_Exercise goal_
Lay out as a numbered list, with blank lines omitted, the lines of the material starting at the one containing "The width and height of the screenshot is (1260, 980)." and ending at the one containing "range-box is located".

_Information shown_
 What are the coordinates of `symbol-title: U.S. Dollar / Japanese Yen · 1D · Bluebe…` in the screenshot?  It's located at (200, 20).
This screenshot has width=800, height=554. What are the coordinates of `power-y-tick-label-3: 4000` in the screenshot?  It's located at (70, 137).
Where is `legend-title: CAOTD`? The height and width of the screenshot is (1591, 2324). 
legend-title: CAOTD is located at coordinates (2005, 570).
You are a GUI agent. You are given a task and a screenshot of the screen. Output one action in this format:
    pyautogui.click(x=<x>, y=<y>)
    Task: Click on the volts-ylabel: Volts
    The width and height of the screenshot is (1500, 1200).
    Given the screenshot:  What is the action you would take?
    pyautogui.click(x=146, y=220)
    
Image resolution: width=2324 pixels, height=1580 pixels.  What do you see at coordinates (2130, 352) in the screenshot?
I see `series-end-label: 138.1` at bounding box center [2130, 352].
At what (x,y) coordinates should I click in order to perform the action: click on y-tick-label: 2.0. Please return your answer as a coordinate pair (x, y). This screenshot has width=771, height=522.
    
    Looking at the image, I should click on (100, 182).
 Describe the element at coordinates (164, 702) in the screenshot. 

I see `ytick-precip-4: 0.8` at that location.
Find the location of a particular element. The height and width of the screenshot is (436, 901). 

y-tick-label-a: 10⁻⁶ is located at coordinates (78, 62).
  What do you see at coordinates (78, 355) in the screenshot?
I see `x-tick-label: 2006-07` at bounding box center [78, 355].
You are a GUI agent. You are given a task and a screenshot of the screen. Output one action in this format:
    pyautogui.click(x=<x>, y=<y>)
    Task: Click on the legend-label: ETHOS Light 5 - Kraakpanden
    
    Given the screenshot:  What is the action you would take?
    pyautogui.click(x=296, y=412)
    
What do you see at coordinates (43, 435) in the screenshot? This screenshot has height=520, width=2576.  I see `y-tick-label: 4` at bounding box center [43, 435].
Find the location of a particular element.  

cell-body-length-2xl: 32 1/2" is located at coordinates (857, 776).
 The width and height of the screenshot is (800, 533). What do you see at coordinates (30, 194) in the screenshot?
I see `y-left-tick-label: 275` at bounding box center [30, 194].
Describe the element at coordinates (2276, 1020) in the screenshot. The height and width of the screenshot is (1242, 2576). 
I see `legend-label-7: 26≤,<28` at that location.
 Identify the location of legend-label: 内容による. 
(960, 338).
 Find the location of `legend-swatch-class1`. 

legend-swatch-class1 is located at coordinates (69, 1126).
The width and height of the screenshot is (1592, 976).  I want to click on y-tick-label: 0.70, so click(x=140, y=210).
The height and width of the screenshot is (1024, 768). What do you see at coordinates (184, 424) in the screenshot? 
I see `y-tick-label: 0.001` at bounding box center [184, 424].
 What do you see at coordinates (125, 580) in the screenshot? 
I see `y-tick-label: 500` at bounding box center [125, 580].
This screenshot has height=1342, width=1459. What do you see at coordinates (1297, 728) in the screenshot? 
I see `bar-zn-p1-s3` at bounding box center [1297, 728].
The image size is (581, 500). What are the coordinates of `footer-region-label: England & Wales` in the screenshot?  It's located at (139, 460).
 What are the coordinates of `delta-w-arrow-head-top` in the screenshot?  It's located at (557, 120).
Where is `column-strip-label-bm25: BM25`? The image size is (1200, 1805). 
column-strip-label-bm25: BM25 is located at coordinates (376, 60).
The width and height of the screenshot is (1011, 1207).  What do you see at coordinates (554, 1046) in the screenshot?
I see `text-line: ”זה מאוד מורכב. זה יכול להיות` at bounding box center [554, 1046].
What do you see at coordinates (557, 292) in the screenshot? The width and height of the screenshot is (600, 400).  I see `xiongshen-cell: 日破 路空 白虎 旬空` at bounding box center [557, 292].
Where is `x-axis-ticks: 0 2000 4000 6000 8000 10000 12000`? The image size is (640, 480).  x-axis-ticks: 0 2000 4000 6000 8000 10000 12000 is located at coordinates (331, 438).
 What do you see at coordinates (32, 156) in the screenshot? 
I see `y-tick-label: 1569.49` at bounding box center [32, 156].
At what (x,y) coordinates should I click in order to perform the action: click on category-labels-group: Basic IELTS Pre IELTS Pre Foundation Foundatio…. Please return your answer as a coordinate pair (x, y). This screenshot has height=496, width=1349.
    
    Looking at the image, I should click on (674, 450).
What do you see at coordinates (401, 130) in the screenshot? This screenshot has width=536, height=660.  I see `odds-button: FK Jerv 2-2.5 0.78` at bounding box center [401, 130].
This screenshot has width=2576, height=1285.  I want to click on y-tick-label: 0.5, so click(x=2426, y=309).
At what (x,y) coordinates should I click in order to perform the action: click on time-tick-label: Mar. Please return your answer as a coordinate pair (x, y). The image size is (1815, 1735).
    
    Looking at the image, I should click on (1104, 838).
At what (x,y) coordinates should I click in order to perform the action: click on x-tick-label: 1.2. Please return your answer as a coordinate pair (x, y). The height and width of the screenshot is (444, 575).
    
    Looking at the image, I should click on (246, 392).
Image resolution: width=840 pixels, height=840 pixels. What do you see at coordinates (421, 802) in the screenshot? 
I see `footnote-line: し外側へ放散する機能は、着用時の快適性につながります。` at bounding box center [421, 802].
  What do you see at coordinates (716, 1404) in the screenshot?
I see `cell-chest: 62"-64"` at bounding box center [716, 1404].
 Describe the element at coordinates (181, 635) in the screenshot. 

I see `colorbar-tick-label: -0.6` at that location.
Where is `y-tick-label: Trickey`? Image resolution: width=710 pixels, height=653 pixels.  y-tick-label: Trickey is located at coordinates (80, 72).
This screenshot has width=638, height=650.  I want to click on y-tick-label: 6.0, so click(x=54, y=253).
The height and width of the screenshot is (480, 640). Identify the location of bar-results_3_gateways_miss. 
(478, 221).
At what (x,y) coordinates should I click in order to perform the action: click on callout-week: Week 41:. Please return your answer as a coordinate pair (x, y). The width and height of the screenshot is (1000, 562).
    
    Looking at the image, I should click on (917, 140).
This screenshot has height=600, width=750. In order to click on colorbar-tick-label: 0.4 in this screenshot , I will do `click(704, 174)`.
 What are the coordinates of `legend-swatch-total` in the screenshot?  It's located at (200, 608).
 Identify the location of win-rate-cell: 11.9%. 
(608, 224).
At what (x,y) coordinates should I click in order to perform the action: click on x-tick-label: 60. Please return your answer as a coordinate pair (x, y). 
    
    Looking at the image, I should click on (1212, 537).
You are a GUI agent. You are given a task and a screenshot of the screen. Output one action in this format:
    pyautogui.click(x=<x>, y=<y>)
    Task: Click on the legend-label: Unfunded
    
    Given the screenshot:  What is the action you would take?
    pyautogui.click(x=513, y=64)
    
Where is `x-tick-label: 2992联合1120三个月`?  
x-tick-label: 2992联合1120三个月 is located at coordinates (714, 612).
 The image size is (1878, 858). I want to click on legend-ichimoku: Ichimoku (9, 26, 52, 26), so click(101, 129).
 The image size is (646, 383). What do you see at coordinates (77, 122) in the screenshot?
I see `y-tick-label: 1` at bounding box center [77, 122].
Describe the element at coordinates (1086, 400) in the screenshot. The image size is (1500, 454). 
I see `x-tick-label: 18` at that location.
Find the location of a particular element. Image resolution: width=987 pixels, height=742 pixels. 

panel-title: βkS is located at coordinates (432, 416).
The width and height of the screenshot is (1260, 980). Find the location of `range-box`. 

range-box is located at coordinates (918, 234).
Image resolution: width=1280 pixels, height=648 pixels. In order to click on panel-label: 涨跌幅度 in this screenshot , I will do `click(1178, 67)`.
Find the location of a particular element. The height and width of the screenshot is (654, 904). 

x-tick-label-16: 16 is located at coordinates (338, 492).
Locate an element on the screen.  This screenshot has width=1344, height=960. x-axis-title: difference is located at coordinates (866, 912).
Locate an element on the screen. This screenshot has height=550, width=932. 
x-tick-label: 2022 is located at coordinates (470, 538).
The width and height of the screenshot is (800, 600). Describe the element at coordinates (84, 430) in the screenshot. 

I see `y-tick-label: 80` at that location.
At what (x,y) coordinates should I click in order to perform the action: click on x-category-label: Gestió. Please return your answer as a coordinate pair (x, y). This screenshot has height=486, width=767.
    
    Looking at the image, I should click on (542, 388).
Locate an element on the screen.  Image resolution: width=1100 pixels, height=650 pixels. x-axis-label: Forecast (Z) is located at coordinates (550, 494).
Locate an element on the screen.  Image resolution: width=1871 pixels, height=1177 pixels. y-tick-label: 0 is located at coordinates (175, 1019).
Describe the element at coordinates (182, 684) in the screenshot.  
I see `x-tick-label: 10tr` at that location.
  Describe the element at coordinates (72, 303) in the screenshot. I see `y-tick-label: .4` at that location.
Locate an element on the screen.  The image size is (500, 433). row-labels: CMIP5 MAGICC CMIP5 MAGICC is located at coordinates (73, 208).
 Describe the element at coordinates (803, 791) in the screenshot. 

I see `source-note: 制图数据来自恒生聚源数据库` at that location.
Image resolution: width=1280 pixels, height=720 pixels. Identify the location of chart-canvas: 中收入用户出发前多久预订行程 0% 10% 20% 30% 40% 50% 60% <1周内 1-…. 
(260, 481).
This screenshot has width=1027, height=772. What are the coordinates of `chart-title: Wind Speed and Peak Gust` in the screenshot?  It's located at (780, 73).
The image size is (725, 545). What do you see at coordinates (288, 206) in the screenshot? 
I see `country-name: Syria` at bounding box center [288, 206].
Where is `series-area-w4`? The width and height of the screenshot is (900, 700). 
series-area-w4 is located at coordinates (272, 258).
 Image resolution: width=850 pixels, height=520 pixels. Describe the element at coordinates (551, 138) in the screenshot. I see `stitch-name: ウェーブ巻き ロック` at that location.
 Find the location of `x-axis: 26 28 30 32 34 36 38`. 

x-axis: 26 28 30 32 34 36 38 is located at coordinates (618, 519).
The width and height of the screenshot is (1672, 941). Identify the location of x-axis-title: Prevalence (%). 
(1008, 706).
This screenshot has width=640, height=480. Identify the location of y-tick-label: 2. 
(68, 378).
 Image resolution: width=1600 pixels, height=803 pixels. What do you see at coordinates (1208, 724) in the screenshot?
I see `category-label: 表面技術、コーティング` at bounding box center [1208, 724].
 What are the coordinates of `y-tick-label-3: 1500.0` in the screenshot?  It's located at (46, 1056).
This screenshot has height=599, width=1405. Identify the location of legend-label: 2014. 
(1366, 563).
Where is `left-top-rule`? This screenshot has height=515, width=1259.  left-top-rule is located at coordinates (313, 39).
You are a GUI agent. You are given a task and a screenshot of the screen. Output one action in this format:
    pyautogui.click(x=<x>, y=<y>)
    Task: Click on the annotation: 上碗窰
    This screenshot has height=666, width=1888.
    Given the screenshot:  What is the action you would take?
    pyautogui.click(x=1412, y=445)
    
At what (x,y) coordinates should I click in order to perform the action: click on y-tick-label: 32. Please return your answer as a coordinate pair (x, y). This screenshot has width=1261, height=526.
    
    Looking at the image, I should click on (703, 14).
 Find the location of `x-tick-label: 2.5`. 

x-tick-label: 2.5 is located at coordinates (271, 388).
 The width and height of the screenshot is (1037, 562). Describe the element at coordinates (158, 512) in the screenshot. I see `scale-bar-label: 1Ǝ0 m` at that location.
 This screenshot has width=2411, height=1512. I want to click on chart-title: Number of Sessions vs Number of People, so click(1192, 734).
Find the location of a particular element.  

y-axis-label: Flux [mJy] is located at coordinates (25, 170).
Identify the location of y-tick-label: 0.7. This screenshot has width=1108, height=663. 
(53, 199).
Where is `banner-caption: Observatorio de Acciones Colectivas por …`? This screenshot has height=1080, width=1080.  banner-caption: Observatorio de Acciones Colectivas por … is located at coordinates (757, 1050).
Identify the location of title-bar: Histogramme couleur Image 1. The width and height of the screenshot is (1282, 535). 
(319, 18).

_Written solution_
1. The width and height of the screenshot is (1260, 980). Find the location of `range-box`. 
2. range-box is located at coordinates (918, 234).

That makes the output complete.